# Kutipan untuk dibaca:
══════════════════════════════

Pages

8 July 2012

Kisah penebang kayu

Ada kisah seorang pedagang
kayu menerima lamaran
seorang pekerja untuk
menebang pohon dihutannya.
Karena gaji yang dijanjikan
dan kondisi kerja yang bakal diterima sangat baik, sehingga
si calon pekerja itupun
bertekad untuk bekerja
sebaik mungkin.
Saat mulai bekerja, si majikan
memberikan sebuah kapak dan menunjukan area kerja
yang harus diselesaikan
dengan target waktu yang
telah ditentukan kepada si
penebang kayu.
Hari pertama bekerja, dia berhasil menebang 8 batang
pohon. Sore hari, mendengar
hasil kerja si penebang kayu,
sang majikan terkesan dan
memberikan pujian dengan
tulus, “Hasil kerjamu sangat luar biasa. Saya sangat kagum
dengan kemampuanmu
menebang pohon-pohon itu.
Belum pernah ada yang
sepertimu sebelum ini.
Teruskan bekerja seperti itu”. Sangat termotivasi oleh pujian
majikannya, keesokan
harinya si penebang kayu
bekerja lebih keras lagi, tetapi
ia hanya bisa merobohkan 7
batang pohon. Hari ketiga, dia bekerja lebih keras lagi, tetapi
hasilnya tetap tidak
memuaskan bahkan
cenderung mengecewakan.
Semakin bertambahnya hari,
semakin sedikit pohon yang berhasil ia robohkan.
“Sepertinya aku telah
kehilangan kemampuan dan
kekuatanku, bagaimana aku
dapat
mempertanggungjawabkan hasil kerjaku kepada
majikanku”?, pikir si
penebang kayu merasa malu
dan putus asa. Dengan kepala
tertunduk dia menghadap
majikannya, meminta maaf atas hasil kerjanya yang
kurang memadai dan mngeluh
tidak mengerti apa yang telah
terjadi. Sang majikan
menyimak dengan seksama
dan bertanya kepadanya, “Kapan terakhir kali kamu
mengasah kapak?”. Mengasah
kapak? Saya tidak punya
waktu untuk itu, saya sangat
sibuk setiap hari menebang
pohon dari pagi sampai sore dengan sekuat tenaga”. Kata si
penebang kayu.

══════════════════════════════

# Entri yang diberikan:
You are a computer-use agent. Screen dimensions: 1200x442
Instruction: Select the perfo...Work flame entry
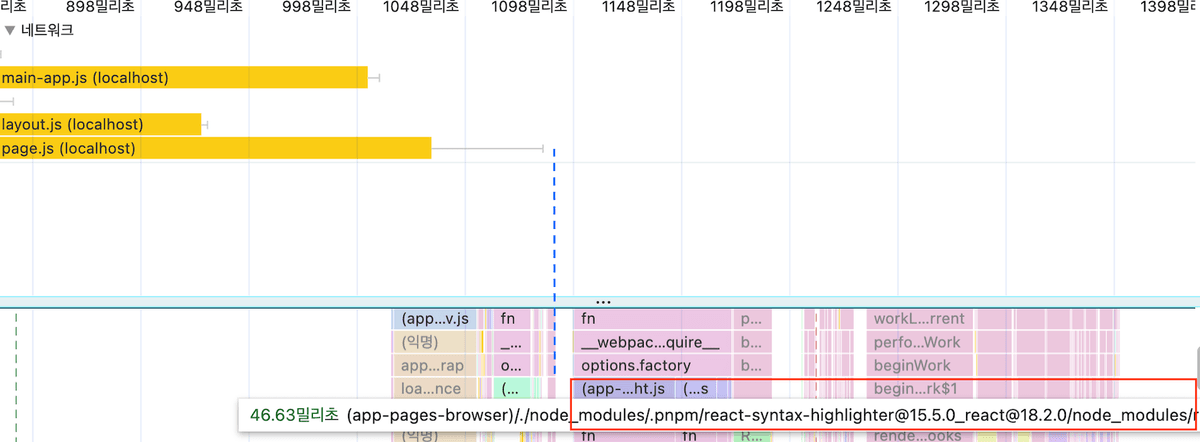coord(918,342)
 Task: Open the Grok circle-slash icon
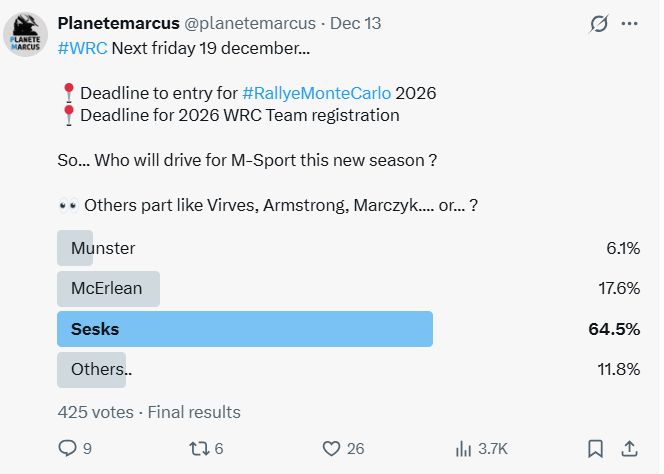coord(598,23)
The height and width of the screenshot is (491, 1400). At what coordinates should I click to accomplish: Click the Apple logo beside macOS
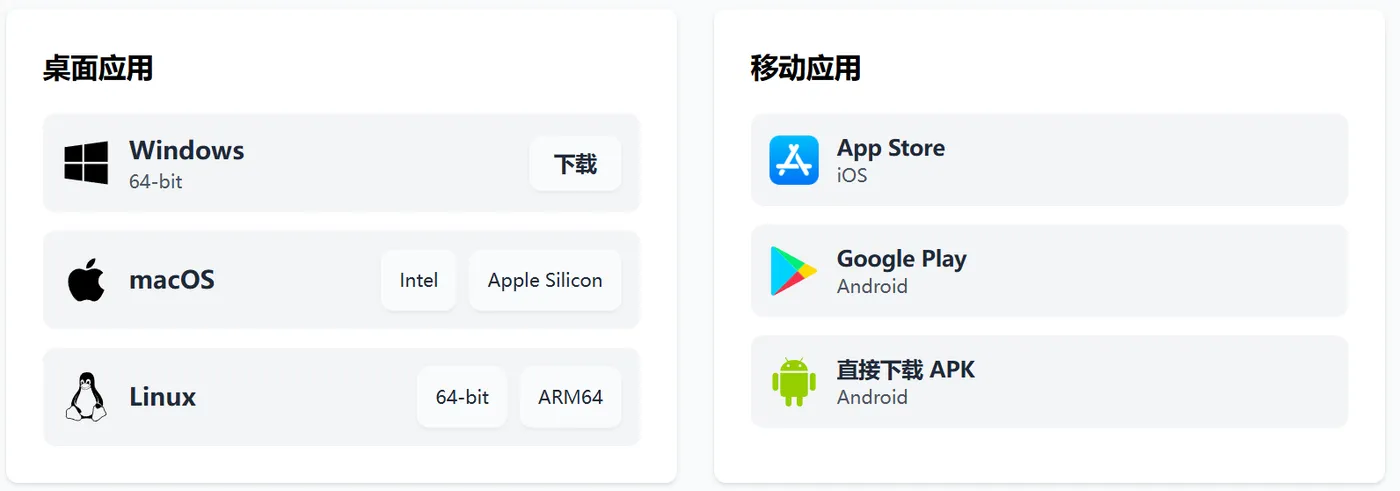86,280
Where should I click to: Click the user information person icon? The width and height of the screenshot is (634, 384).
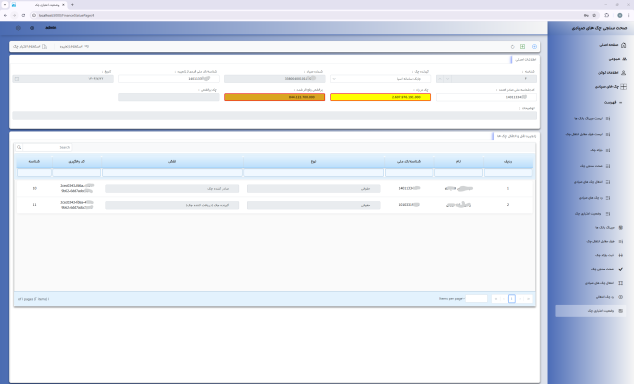(x=623, y=73)
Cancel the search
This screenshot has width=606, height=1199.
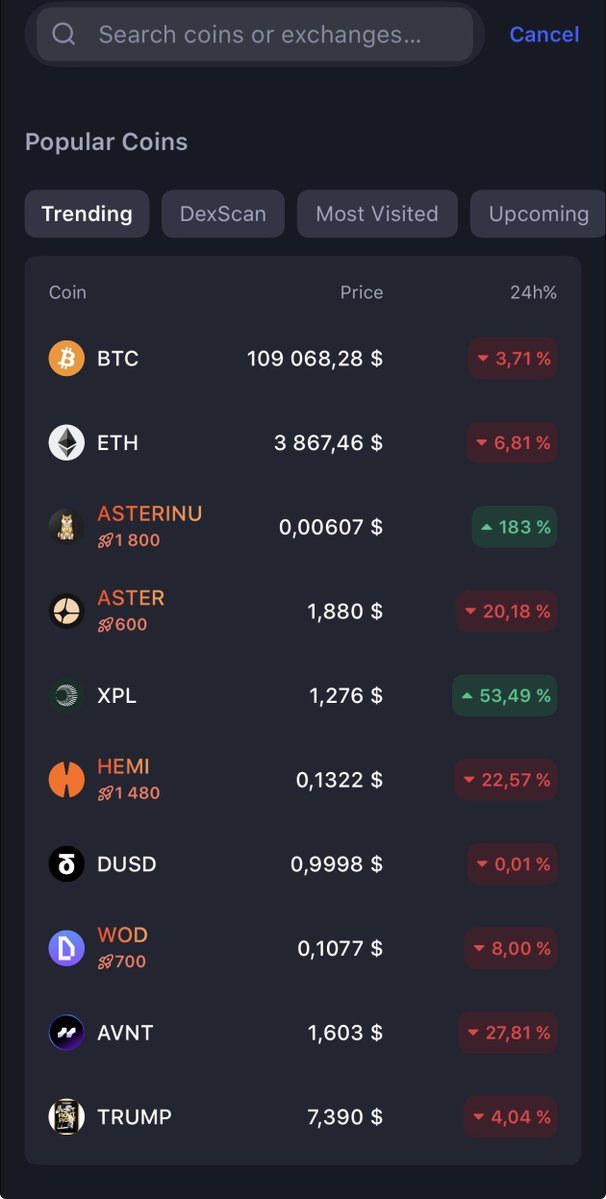click(x=544, y=35)
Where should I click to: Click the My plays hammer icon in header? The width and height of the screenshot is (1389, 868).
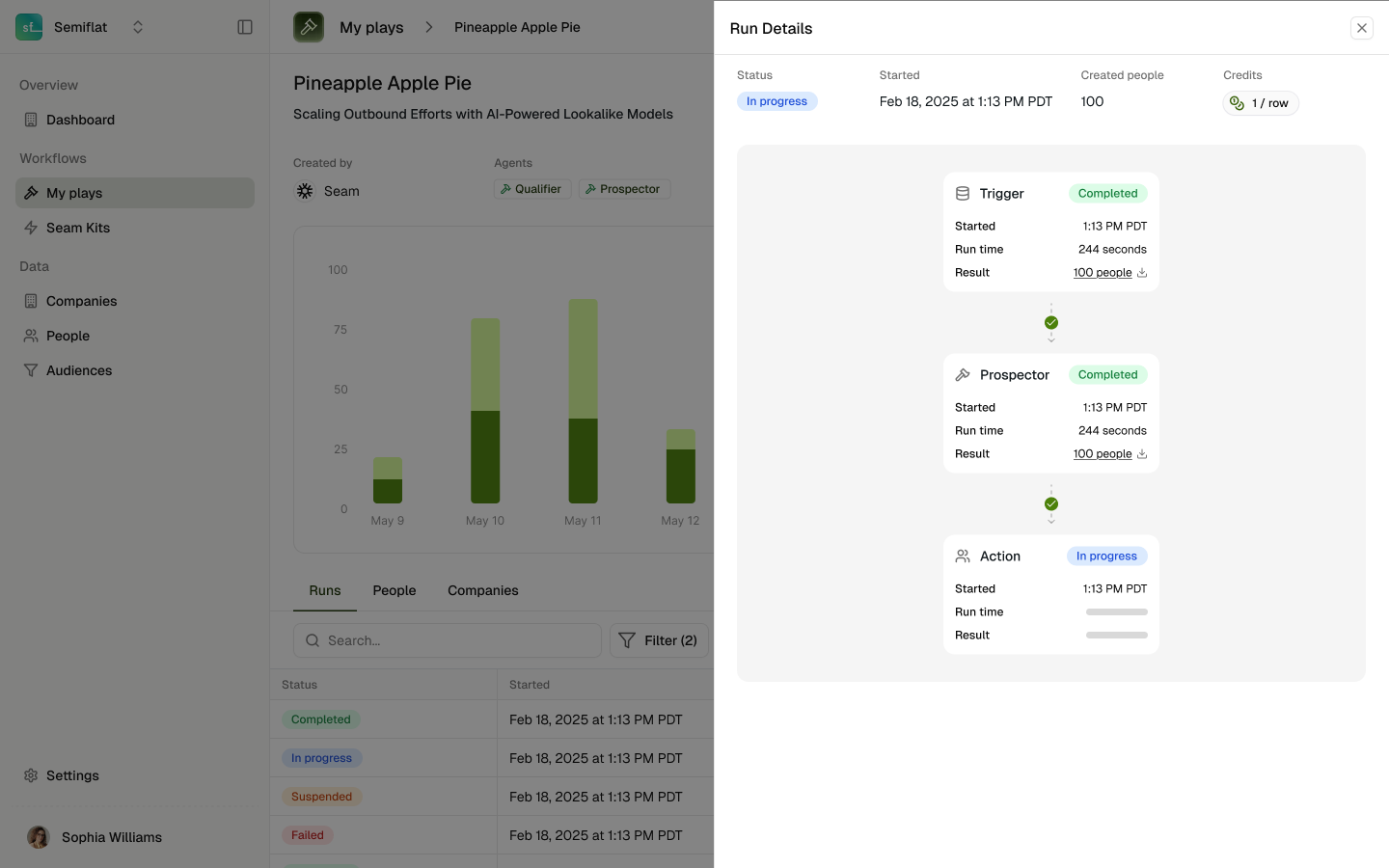pos(309,27)
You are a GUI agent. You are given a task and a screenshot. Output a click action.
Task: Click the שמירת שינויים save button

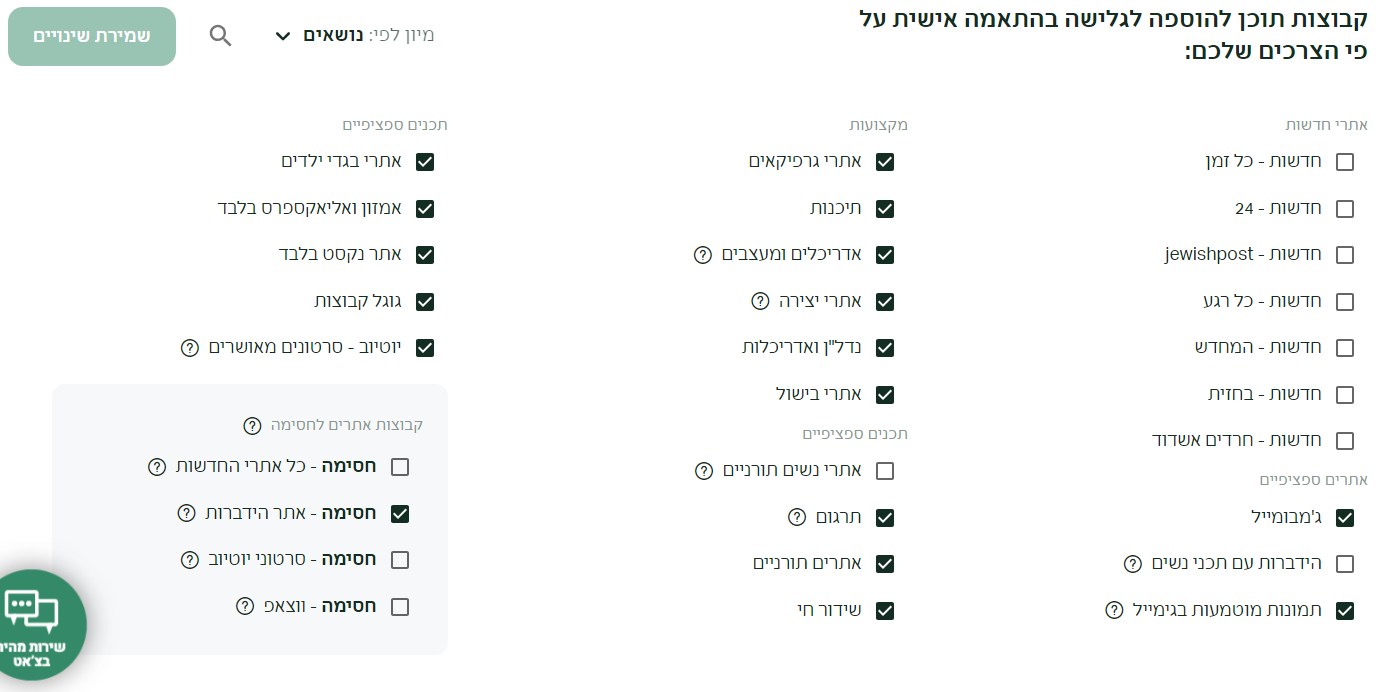pos(92,36)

══════════════════════════════

# Permintaan:
Tolong salin tanpa mengubah apa pun bagian kisah penebang kayu di atas, mulai dari kata-kata "Teruskan bekerja seperti" sampai kata-kata "berhasil ia robohkan.".

# Hasil:
Teruskan bekerja seperti itu”. Sangat termotivasi oleh pujian
majikannya, keesokan
harinya si penebang kayu
bekerja lebih keras lagi, tetapi
ia hanya bisa merobohkan 7
batang pohon. Hari ketiga, dia bekerja lebih keras lagi, tetapi
hasilnya tetap tidak
memuaskan bahkan
cenderung mengecewakan.
Semakin bertambahnya hari,
semakin sedikit pohon yang berhasil ia robohkan.